I'm having an issue making an automatic rolling ball, not sure if my maths is wrong or my use of the rotate vex command. Anyone mind giving a hand please?

Thanks

```vector cur_pos = detail(0, "cen");
vector prev_pos = detail(1, "cen");

float dist = distance(cur_pos, prev_pos);
float circum = detail(0, "circum");

vector up = {0,1,0};
vector dir = normalize(prev_pos-cur_pos);
vector axis = normalize(cross(dir, up));

matrix3 m = ident();
rotate(m, angle, axis);

@P -= cur_pos;
@P *= m;
@P += cur_pos;
```

Attachments:
ball_rot.hiplc (90.6 KB)

Member
402 posts
Joined: June 2014
Offline
Hi Redcroft,

Nothing wrong with the code there, the problem was to do with the timeshift and getting the prev_pos value. With the timeshift set to \$F-1, the rot wrangle will only compute the dist travelled over the last timestep, which is why you'll notice the ball straighten up when it changes direction - the dist is very small. You can get you're existing setup to work by changing the timeshift to use the first frame (as I've done in the file), but this of course only gives you the right motion when moving in a straight line through the origin, as the dir will always be computed from there. I stuck a curve based animation in there to see that clearly.

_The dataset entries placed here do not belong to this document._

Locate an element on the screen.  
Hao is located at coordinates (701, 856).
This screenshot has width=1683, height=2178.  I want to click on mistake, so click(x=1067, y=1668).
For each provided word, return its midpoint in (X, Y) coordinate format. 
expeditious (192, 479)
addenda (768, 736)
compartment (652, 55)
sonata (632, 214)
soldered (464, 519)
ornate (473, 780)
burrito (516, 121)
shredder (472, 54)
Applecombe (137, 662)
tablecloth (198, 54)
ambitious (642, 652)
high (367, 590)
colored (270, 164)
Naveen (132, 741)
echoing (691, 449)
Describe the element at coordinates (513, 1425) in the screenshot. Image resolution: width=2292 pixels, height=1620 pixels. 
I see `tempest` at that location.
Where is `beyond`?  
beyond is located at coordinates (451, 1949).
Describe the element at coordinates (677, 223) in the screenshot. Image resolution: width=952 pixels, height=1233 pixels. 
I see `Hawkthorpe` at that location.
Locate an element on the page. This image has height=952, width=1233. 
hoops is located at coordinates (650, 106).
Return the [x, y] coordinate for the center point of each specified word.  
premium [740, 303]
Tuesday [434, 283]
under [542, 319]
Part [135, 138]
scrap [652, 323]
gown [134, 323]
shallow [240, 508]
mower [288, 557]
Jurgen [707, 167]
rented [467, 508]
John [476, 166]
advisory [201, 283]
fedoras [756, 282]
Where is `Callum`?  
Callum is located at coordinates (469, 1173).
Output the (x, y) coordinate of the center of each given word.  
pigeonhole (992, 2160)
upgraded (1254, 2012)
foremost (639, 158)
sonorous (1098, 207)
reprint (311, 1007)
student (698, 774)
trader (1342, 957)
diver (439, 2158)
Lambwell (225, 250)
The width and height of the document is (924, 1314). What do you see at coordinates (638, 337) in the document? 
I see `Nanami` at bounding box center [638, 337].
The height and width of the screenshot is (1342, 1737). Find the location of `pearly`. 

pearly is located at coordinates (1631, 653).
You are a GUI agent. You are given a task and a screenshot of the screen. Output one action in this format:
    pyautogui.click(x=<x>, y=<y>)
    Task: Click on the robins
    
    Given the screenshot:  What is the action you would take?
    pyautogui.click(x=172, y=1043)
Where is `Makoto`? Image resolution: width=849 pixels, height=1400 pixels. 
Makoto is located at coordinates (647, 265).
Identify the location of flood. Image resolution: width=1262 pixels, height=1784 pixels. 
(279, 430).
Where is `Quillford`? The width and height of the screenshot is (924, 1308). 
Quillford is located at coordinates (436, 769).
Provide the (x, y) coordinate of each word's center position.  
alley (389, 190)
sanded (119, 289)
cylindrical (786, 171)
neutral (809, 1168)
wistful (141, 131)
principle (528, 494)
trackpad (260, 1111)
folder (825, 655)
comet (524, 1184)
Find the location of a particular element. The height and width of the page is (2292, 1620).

All you need to do is take your existing setup and stick it in a Solver SOP, this way we can continuously update the dir and the distance based upon the previous frame (which I'm guessing was you're instinct ).

I swapped around the prev_pos and cur_pos in the ‘rot’ node within the solver, just to make accumulating the rotation a bit simpler.

Hope that's useful
Cheers!

PS Forgot to mention one of the perks of using the solver sop is that we can increase substeps to improve the accuracy of the rotation, super handy for fast motion!
Edited by friedasparagus - June 1, 2018 07:39:56

Attachments:
ball_rot.hiplc (120.4 KB)

Henry Dean
Member
12 posts
Joined: Aug. 2014
Offline
friedasparagus
Hi Redcroft,

Nothing wrong with the code there, the problem was to do with the timeshift and getting the prev_pos value. With the timeshift set to \$F-1, the rot wrangle will only compute the dist travelled over the last timestep, which is why you'll notice the ball straighten up when it changes direction - the dist is very small. You can get you're existing setup to work by changing the timeshift to use the first frame (as I've done in the file), but this of course only gives you the right motion when moving in a straight line through the origin, as the dir will always be computed from there. I stuck a curve based animation in there to see that clearly.

All you need to do is take your existing setup and stick it in a Solver SOP, this way we can continuously update the dir and the distance based upon the previous frame (which I'm guessing was you're instinct ).

I swapped around the prev_pos and cur_pos in the ‘rot’ node within the solver, just to make accumulating the rotation a bit simpler.

Hope that's useful
Cheers!

PS Forgot to mention one of the perks of using the solver sop is that we can increase substeps to improve the accuracy of the rotation, super handy for fast motion!

Thank you so much, that's exactly what i was after! It also makes much more sense with swapping the cur and prev position over.